"Existing image guidance systems are helpful in localising pathology within a patient, but have limited ability to help physicians fully visualise internal anatomy or easily orient the surgeon to the patient and to surgical tools during a minimally invasive procedure", stated Dr. Kim H. Manwaring, the director of paediatric neuro-surgery and neuro-surgery research at Phoenix Children's Hospital in Arizona, and faculty member at Barrow Neurological Institute. "The Cbyon Suite picks up where these systems leave off, offering doctors an intuitive, three-dimensional dynamic visualisation of patient-specific anatomy. It holds promise to help surgeons perform even more procedures in a minimally invasive manner, improving patient care and reducing costs."
The Cbyon platform uses powerful mathematical algorithms and computer processors to render a three-dimensional representation of targeted patient anatomy by means of diagnostic imaging data acquired pre-operatively from computed tomography (CT), magnetic resonance imaging (MRI) or positron-emission tomography (PET) scans. The Cbyon Suite then integrates the 3D representation with a variety of virtual and actual surgical tools, enabling physicians to see inside the body as never before.
"The Cbyon Suite allows physicians to create a working model of a patient's anatomy, a "virtual patient" that can be used pre-, intra- and post-operatively", stated Ramin Shahidi, PhD, director of Stanford's Image Guidance Laboratory and the scientific founder of Cbyon Inc. "Unlike existing image guidance systems which use only a portion of the available imaging data to produce surface rendered models, the Cbyon Suite maintains the integrity of the imaging data set during the rendering process. As a result, physicians can view the computer model from any perspective, even from the inside of the anatomy with an enormous degree of detail."

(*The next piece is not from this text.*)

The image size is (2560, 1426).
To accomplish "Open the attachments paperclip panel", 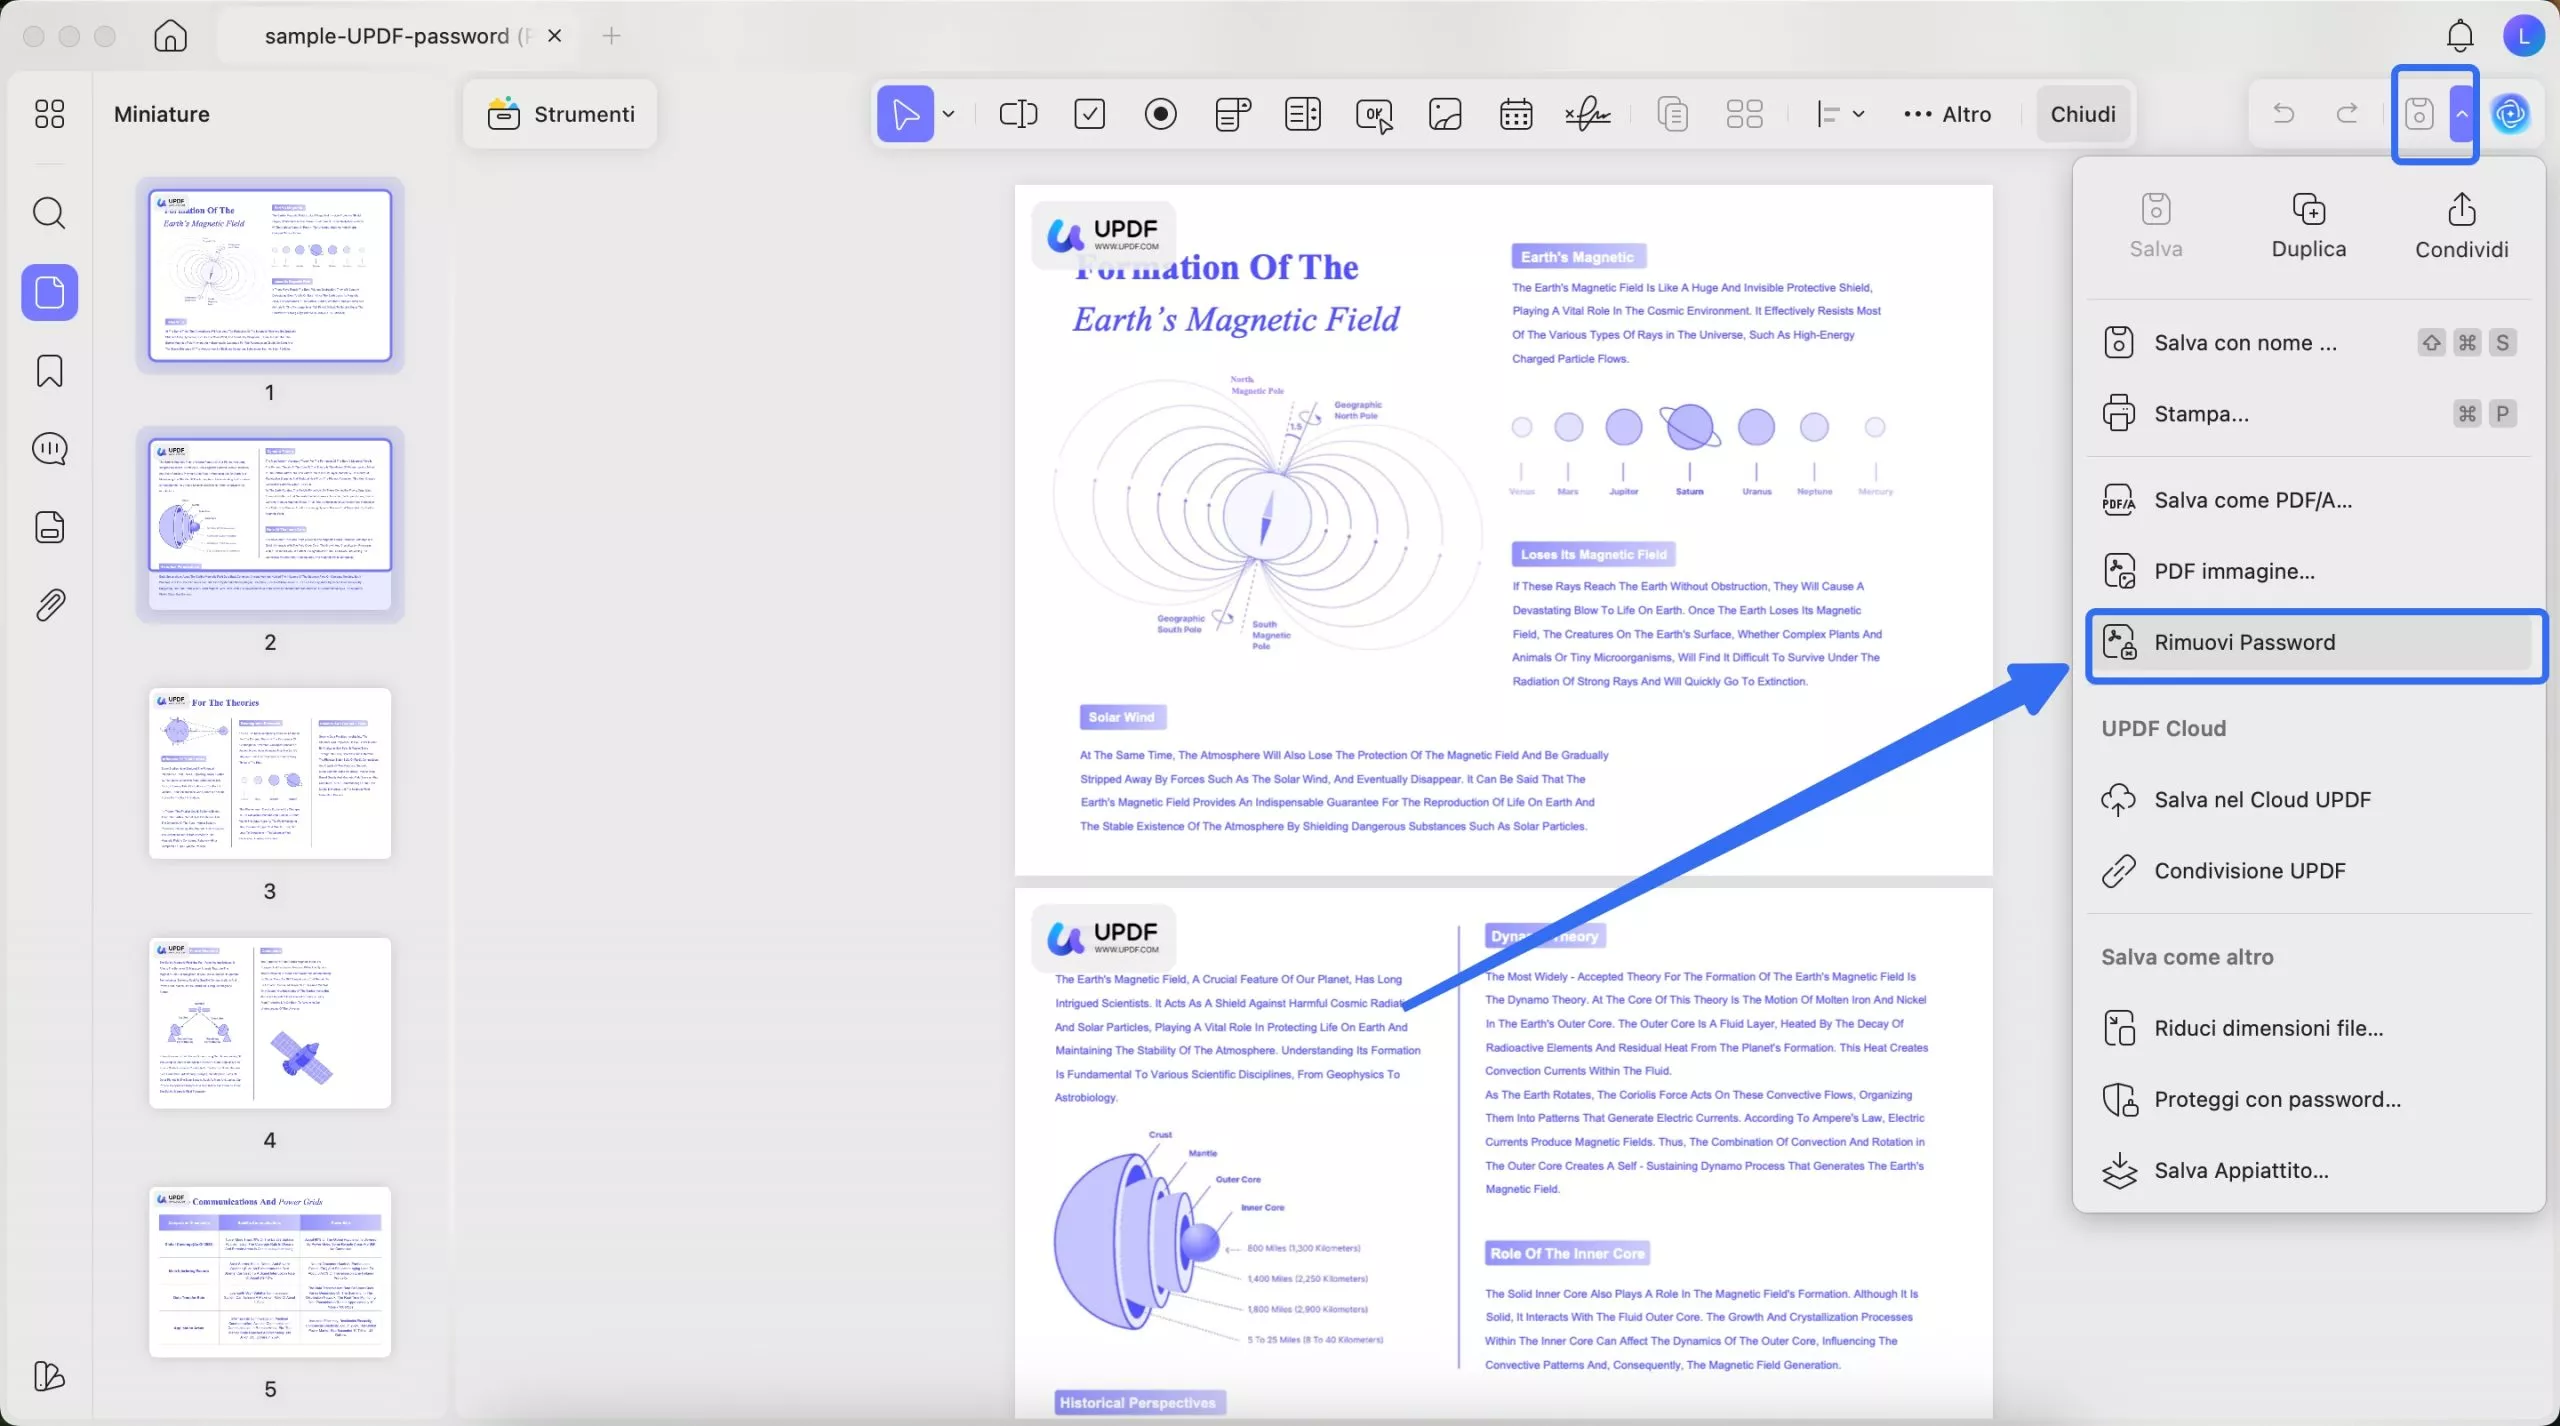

The Cbyon Suite integrates the basic capabilities provided by existing image guidance systems. Additionally, due to the use of Perspective Volume Rendering, the system can offer a host of additional features and modules, including:
- Dynamic Data Filtering: This feature enables physicians to quickly and easily customise the view of the virtual patient's anatomy to their specific needs or preferences, and even make it transparent. Physicians selectively alter the displayed opacity of structures in the virtual patient, a process known as image "filtering", to emphasise, de-emphasise or remove anatomy in order to see through to the structures beyond. For example, this process allows surgeons to visualise important structures that should be targeted or avoided during surgery. Cbyon has developed sets of frequently requested, pre-defined filters for use with specific surgical procedures and with standard kinds of medical imaging data.
- Virtual Endoscopy: This supplemental software module is part of a Cbyon workstation which is used in doctors' offices to help them plan and practice procedures prior to performing them. This software works as though a camera and light are attached to the tip of a virtual surgical tool. With it, physicians create a "tool's eye view" of a patient's internal anatomy and navigate through the virtual patient, simulating surgical approach and predicting and planning for intra-operative challenges.
Using the software, physicians can also create cinematic fly-throughs of the surgical approach. Watching a fluid 3D movie on the Cbyon Suite display, a surgeon is able to see the internal structures of the virtual patient as if viewing them from the perspective of the surgical tool. While in this mode, the physician can use the Dynamic Data Filtering feature to gain visual access to otherwise hidden anatomy.
- Virtual Endoscope: During surgery, the Cbyon Suite allows physicians to use any rigid instrument as a virtual endoscope, providing virtual endoscopic views from the tip of the instrument relative to its position within the patient. Using this feature, surgeons can minimise the invasiveness of procedures, because they have a better understanding of each patient's unique anatomy.
- Virtual Fluoroscopy: This feature correlates surgical tool position with intra-operative fluoroscopic images. In spinal procedures such as discectomy, vertebroplasty, vertebral fusion, and pedicle screw placement, in which a surgeon would normally use a fluoroscope to plan and then execute the surgery, this feature allows the surgeon to simulate the fluoroscopy during the majority of the procedure, reducing the surgeon's and the patient's exposure to hazardous x-rays.
- Dynamic Image Synchronisation: This feature is used during a surgical procedure and involves the overlay of intra-operative endoscopic images onto the Virtual Endoscopy display. Also called "Image Enhanced Endoscopy", this feature enables a surgeon to use all of the capabilities of Dynamic Data Filtering and Virtual Endoscopy while viewing live images. As a result, the surgeon has a dynamic guide to the actual patient's anatomy that provides visual access to previously hidden structures, assists in maintaining orientation, and provides navigation guidance via an intuitive interface.